Other investigators using very different paradigms have also found a rightward advantage in normals (Efron, 1990; Egly & Homa, 1984; Reuter-Lorenz et al., 1990; Werth & Poppel, 1988). Efron and his colleagues (Efron, Yund, & Nichols, 1987, 1990a, 1990b; Yund, Efron, & Nichols, 1990a, 1990b) have repeatedly reported a rightward advantage when subjects must detect a non-linguistic target among a briefly presented display of other non-linguistic targets. Overall target detection was better in the right upper quadrant. This occurred whether the subjects were literate or illiterate, demonstrating the independence of a rightward sampling bias from language processes (Efron, 1990). Obviously, not all tasks will produce a rightward bias in normals. As many visual field studies have shown, the rightward bias can be changed by stimulus and/or task demands (Hellige, 1983), but all else being equal, normals are more likely to sample the right side of space before the left. A recent set of studies reported by Reuter-Lorenz et al. (1990) showed that when a left and right bias were pitted against each other, a rightward bias consistently prevailed.

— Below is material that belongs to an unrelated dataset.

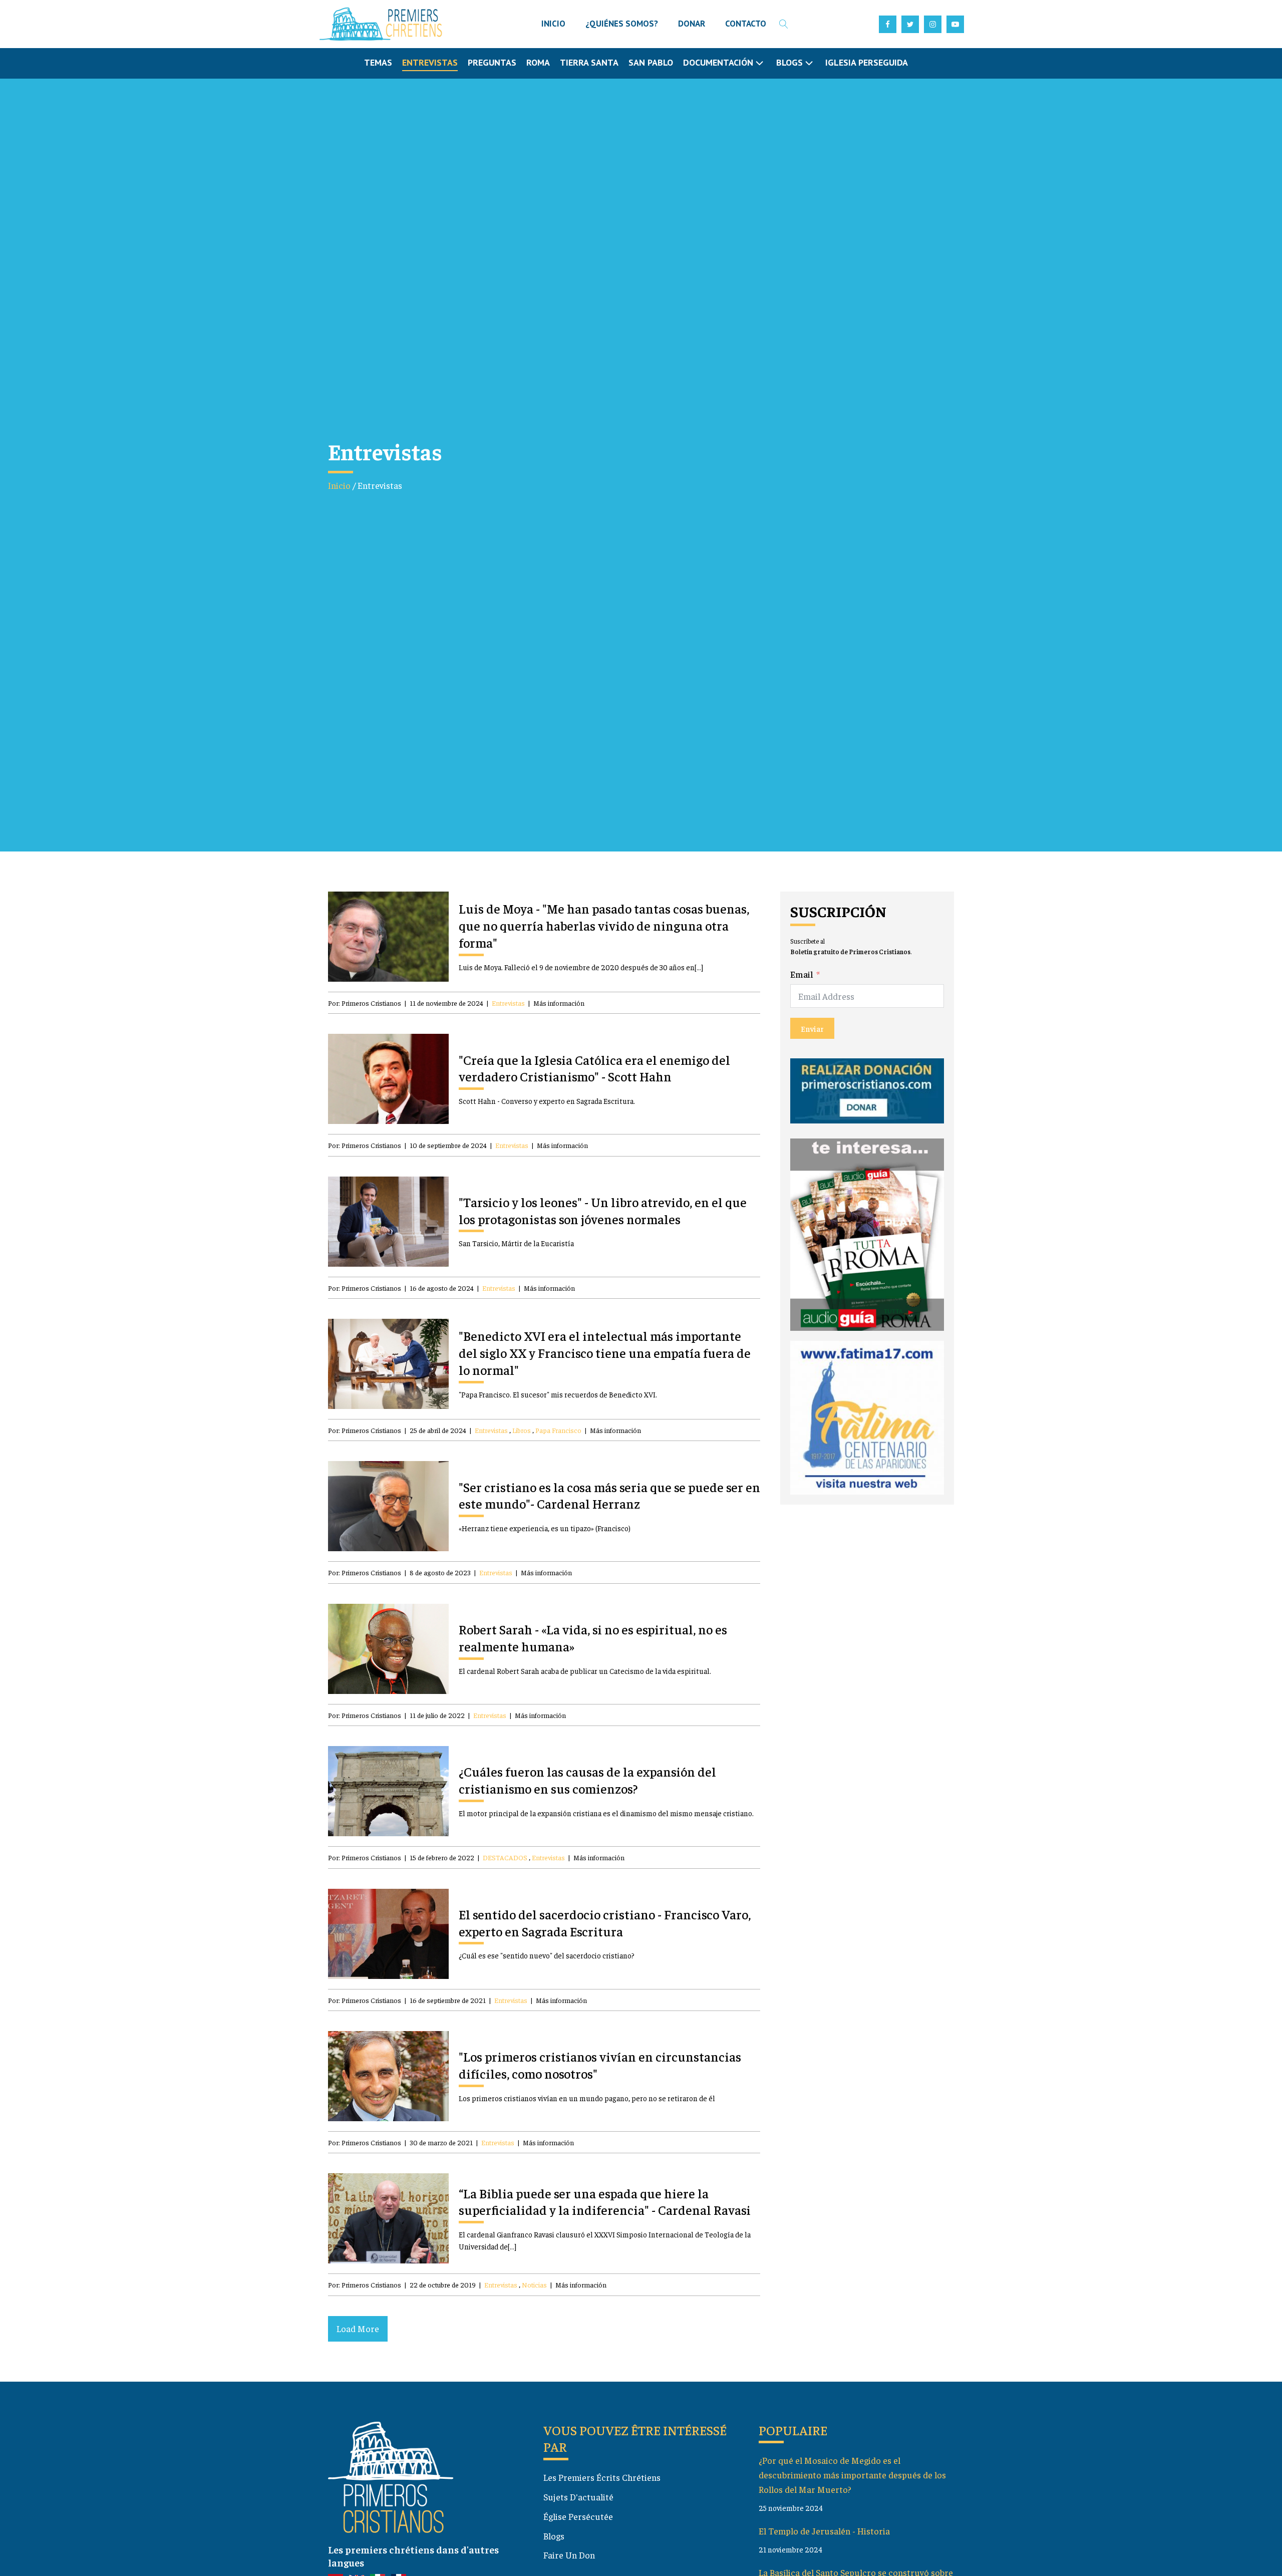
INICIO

The rightward biases in normals in upright conditions are consistent with a model of hemisphere laterality and attentional allocation developed by Kinsbourne (1975). His model was designed to account for rightward biases in both normals and patients with left neglect (Kinsbourne, 1977; 1987; see also Chapter 3, this volume). According to his model, attention is directed to locations through a balance in opponent activation between the two halves of the brain (see Kinsbourne, 1987). All else being equal, the left hemisphere is more highly activated than the right hemisphere, causing an overall bias towards the right side of space. In addition, there is mutual inhibition between the hemispheres (actually between tectal regions influenced by hemispheric activation) and when right hemisphere damage occurs, the normal inhibitory effect of the stronger left hemisphere bias is disrupted and causes more severe neglect than with left hemisphere damage.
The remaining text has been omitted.